407 jours, Eléonore Coyette, Belgique-Haïti, 2020, 7 minutes.

407 jours, ça correspond à combien d’heures, combien de minutes, combien de second ? Des milliers, des milliards de moments de souffrance.

407 jours, combien de semaines, combien de mois ? Une éternité en enfer. L’enfer d’une prison où la torture, les mauvais traitements sont quotidiens. Une éternité dans l’isolement, la privation de liberté, la destruction de la vie.

Un film pour renaître.

Le film d’Eléonore Coyette est un cri contre l’injustice, un soulèvement contre l’arbitraire d’une dictature aveugle et toute puissante.

Un cri de 7 minutes, mais qui résonne pour l’éternité. Le cri de la liberté indestructible, même en prison, même sous la torture. La liberté de l’art, de la création, de la beauté.

Paul Junior Casimir plus connu sous le nom de « Lintho » est marionnettiste, donc artiste. Dans un pays en extrême difficulté, Haïti, il mène sa barque tant bien que mal, contre vents et marées. Mais cela ne doit pas plaire à tout le monde. Est-il dénoncé ? Que lui reproche-t-on ? On ne le saura pas. Il ne le saura pas. Aucune accusation officielle n’est formulée contre lui. Toujours est-il qu’il est arrêté, emprisonné, torturé. Et c’est l’engrenage infernal de la violence.

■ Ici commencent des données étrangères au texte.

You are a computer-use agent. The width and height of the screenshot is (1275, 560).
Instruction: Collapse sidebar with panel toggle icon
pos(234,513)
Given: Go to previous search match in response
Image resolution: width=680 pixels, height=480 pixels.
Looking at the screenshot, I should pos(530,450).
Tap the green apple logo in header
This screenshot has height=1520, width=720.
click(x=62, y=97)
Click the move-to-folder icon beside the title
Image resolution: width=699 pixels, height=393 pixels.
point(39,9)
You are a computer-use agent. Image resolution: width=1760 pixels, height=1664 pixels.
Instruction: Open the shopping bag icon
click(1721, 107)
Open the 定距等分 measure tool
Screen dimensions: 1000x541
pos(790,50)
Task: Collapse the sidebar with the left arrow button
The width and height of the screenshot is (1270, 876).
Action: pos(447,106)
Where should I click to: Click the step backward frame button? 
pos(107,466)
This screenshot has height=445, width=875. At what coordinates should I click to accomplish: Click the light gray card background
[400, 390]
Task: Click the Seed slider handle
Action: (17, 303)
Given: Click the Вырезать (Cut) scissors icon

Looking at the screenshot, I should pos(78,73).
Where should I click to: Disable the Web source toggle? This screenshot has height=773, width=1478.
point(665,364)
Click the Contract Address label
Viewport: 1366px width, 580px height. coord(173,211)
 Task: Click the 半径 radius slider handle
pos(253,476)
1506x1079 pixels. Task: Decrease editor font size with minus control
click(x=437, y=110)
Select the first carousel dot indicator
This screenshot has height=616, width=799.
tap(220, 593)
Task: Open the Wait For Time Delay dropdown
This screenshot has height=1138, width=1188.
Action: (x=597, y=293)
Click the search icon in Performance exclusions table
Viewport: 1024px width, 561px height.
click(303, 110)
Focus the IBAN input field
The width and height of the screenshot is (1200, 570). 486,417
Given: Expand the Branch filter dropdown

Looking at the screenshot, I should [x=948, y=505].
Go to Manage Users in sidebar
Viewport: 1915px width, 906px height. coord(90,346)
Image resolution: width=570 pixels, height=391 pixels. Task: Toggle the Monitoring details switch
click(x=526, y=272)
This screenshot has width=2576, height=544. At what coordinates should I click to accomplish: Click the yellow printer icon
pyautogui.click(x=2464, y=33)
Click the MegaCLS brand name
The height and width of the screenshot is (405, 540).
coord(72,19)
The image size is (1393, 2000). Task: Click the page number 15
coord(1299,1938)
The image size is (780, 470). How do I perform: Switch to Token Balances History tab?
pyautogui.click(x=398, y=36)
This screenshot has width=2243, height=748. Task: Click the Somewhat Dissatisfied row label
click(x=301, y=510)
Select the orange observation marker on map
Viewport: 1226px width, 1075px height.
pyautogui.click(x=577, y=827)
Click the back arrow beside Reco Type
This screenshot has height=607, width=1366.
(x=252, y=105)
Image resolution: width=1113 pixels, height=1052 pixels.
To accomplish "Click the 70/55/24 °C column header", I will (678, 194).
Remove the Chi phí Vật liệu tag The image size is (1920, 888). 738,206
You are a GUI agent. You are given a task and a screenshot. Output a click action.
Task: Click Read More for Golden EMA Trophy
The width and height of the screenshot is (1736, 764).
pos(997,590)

L’animation – un mélange d’images réelles, des fleurs par exemple dans le début du film, et de stop motion avec des marionnettes pour mettre en scène le personnage central – contribue fortement à créer cette tonalité dramatique qui caractérise le film. Les images de la prison ne peuvent être que sombres, presque sans couleur. Lorsqu’il y a de la lumière c’est pour filmer la ville, mais avec un éloignement, un recul, une distance maximale. Comme si la vie s’éloignait à jamais. Et le récit – cette voix presque monotone en première personne – ne nous fait grâce d’aucun détail.

Lintho est artiste. Il était artiste avant sa triste aventure. Il est resté artiste en prison. A sa libération il retrouve son art, une exposition où ses marionnettes grandeur nature rendent compte de l’enfermement carcéral.

Une grande leçon de liberté.

« Créer des marionnettes pour que les gens cessent de se comporter comme des marionnettes » Paul Junior Casimir, dit Lintho.